• Exercise details
In the records below, find every line with the word "Journal" and copy it.

[[ Input for this task open ]]

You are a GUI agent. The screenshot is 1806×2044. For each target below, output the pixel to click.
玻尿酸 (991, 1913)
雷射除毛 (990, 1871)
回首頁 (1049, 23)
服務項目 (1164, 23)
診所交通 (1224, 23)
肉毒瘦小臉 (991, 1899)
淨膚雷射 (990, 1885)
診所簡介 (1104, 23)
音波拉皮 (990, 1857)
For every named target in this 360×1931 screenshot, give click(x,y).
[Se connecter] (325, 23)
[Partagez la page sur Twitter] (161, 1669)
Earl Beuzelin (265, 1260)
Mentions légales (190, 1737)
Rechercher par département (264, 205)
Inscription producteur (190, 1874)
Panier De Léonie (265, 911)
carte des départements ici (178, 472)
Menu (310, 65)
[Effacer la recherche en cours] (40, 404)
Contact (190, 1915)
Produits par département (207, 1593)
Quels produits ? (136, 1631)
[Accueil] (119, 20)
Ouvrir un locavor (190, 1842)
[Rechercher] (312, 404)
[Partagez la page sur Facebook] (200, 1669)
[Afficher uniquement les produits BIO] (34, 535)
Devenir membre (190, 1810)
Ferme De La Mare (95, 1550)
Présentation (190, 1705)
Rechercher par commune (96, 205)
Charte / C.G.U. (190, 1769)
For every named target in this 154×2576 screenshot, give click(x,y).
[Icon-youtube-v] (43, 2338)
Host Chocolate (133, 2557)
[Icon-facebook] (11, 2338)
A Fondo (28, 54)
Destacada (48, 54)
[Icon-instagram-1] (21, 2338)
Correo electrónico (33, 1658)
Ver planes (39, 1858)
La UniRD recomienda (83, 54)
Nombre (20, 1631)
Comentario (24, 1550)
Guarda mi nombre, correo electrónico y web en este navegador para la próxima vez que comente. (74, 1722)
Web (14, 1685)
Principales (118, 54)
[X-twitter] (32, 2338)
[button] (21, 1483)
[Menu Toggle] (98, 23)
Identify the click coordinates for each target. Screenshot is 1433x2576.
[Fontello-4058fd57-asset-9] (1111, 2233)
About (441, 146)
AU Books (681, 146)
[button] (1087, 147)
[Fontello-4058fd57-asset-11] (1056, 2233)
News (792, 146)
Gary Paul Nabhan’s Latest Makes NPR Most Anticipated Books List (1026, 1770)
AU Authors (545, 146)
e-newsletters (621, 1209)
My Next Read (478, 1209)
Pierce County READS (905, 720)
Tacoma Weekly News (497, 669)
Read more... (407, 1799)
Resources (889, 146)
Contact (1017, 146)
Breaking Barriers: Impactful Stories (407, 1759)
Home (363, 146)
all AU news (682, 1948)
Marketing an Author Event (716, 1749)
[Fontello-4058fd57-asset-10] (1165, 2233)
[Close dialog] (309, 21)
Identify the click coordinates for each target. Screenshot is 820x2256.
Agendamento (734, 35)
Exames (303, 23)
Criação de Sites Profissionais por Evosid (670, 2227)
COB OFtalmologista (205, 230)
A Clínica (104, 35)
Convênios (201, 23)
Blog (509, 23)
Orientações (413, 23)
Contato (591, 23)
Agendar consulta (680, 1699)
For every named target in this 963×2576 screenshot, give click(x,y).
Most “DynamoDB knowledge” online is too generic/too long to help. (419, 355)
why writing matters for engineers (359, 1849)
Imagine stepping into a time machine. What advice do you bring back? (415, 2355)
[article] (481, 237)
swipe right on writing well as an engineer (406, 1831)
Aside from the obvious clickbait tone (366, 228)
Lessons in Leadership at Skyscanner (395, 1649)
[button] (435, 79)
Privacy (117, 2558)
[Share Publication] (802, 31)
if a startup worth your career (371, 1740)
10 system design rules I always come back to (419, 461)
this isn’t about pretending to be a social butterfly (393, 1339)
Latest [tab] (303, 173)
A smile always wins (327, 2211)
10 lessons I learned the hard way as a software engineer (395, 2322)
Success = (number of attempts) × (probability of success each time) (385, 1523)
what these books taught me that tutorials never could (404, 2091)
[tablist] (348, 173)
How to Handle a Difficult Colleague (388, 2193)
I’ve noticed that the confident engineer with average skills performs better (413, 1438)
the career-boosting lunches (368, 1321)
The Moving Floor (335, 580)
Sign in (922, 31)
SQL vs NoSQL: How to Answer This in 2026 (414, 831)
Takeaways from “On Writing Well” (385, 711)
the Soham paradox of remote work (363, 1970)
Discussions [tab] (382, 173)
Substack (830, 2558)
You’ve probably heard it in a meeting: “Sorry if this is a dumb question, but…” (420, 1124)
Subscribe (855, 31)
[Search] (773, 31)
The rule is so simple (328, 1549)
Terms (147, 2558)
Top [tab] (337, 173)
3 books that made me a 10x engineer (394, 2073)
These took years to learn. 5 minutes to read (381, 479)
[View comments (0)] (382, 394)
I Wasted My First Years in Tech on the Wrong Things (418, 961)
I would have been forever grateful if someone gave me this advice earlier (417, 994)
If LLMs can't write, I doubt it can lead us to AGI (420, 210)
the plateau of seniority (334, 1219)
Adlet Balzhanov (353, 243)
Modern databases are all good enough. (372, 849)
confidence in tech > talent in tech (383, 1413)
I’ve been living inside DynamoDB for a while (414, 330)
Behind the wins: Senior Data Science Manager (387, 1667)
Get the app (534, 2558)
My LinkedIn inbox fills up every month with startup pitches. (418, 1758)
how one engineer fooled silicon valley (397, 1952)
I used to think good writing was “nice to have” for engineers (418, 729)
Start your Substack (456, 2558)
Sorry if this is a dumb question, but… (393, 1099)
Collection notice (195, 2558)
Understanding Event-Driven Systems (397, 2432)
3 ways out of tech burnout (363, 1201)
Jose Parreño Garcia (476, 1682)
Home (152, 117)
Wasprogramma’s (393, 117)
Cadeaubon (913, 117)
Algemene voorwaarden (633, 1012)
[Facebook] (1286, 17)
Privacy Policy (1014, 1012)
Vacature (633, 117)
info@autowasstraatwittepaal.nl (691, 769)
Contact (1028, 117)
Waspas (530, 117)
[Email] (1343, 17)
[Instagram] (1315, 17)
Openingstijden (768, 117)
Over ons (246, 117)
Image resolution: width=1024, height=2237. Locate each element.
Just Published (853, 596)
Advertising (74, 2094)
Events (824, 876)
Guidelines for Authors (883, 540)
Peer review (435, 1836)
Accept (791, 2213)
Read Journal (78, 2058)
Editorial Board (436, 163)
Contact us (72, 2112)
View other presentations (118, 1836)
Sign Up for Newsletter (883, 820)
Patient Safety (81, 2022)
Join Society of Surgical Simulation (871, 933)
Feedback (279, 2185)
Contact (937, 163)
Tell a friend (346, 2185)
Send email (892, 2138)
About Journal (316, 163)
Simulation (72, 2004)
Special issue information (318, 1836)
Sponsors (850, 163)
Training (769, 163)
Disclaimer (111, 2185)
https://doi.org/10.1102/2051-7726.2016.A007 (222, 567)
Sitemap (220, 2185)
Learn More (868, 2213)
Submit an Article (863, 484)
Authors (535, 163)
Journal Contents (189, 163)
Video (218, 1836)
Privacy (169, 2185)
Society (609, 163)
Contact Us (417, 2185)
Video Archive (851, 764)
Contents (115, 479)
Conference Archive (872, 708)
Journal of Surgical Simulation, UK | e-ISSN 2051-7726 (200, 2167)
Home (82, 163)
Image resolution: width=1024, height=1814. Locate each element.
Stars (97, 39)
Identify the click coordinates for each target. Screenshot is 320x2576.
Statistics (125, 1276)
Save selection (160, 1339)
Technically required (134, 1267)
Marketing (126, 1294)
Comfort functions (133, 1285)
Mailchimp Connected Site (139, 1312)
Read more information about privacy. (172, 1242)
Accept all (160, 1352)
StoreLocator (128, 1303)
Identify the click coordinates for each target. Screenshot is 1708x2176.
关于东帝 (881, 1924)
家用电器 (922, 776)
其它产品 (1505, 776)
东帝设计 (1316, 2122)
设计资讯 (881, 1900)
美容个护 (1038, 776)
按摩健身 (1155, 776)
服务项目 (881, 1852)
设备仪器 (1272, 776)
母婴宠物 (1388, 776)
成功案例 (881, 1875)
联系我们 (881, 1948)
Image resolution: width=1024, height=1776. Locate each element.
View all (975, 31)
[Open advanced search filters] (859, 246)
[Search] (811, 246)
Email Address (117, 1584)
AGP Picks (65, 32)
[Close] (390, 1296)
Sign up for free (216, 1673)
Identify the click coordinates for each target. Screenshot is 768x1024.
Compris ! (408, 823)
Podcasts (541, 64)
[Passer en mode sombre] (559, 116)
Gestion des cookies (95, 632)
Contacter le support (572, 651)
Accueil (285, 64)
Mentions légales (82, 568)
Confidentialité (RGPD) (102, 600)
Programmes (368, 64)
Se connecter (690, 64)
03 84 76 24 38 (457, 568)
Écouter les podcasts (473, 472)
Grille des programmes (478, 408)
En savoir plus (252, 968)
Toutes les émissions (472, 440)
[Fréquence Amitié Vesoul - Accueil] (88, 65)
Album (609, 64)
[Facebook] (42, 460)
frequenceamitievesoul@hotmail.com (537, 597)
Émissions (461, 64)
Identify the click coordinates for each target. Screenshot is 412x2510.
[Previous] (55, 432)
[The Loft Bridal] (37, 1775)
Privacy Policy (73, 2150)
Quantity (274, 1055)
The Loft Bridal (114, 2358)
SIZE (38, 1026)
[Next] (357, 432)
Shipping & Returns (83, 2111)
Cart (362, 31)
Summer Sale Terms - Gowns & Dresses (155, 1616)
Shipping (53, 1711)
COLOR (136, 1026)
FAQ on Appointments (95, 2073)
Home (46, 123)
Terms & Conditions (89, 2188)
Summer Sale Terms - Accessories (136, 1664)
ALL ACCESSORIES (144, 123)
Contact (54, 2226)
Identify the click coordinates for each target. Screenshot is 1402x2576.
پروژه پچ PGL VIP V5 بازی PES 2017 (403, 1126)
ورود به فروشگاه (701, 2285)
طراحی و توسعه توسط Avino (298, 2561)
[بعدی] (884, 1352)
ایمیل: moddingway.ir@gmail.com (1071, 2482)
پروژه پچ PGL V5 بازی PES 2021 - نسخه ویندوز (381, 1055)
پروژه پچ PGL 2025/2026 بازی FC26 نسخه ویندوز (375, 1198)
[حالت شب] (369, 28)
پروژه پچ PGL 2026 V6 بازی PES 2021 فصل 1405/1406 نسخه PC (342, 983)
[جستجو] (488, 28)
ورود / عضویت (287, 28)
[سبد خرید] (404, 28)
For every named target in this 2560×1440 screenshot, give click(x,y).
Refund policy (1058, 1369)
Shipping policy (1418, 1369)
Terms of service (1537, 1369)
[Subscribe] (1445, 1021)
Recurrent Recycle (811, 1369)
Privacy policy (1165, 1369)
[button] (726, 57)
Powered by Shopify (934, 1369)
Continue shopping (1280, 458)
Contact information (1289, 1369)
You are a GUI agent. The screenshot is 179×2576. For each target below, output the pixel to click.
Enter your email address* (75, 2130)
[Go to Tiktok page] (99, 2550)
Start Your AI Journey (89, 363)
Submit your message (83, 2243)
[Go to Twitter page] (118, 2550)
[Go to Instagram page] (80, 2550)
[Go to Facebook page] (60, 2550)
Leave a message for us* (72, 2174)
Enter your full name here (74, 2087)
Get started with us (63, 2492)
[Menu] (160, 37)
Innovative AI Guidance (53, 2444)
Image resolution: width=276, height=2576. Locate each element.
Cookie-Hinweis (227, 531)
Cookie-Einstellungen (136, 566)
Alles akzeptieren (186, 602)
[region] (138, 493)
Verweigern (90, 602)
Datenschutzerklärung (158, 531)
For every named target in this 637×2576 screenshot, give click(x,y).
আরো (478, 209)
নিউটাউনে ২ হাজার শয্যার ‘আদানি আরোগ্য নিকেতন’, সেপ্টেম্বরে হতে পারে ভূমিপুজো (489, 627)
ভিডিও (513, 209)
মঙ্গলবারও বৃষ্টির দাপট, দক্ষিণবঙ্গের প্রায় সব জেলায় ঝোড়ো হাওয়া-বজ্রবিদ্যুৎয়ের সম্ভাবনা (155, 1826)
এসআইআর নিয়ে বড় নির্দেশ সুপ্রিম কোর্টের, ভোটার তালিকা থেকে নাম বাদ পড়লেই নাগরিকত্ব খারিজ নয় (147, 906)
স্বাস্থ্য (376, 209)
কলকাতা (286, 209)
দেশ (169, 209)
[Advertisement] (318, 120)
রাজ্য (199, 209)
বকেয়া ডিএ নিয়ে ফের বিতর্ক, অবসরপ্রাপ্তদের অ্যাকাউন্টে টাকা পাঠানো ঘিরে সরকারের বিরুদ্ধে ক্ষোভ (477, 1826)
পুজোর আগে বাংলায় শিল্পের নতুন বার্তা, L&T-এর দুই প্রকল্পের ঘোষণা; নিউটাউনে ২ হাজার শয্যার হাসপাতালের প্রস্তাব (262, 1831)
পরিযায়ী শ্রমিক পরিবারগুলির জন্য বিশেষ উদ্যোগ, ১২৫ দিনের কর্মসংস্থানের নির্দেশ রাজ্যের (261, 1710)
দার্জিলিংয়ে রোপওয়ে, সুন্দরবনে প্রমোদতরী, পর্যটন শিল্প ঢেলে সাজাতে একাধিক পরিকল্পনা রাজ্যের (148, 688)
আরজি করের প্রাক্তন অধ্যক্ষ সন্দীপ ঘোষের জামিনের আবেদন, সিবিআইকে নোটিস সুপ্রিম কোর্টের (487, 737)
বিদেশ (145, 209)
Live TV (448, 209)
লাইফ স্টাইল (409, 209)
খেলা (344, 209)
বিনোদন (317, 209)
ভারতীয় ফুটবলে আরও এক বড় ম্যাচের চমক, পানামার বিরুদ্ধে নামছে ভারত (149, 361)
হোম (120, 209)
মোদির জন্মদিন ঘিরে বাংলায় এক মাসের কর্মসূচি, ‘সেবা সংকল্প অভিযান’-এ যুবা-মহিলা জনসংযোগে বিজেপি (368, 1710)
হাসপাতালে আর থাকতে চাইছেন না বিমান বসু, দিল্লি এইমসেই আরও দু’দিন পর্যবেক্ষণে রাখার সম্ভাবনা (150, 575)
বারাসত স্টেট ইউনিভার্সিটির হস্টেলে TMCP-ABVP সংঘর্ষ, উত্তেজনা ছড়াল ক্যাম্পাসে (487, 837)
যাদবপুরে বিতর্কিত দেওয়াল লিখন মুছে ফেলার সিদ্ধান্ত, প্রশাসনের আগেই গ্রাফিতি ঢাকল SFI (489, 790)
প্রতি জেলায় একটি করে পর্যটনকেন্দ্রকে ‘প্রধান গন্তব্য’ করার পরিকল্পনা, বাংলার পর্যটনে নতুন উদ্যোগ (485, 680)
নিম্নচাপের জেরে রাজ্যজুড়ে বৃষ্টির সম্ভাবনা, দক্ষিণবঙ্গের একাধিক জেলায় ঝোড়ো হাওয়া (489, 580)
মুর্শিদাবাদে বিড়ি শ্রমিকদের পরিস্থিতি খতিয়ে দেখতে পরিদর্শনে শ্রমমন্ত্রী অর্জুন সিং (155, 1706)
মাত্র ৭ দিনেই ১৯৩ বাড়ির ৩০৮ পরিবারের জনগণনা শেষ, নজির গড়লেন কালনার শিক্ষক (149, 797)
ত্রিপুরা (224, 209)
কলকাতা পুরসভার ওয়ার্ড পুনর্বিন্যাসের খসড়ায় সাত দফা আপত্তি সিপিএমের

[[ Input for this task closed ]]

• Final answer
Read Journal (78, 2058)
About Journal (316, 163)
Journal Contents (189, 163)
Journal of Surgical Simulation, UK | e-ISSN 2051-7726 (200, 2167)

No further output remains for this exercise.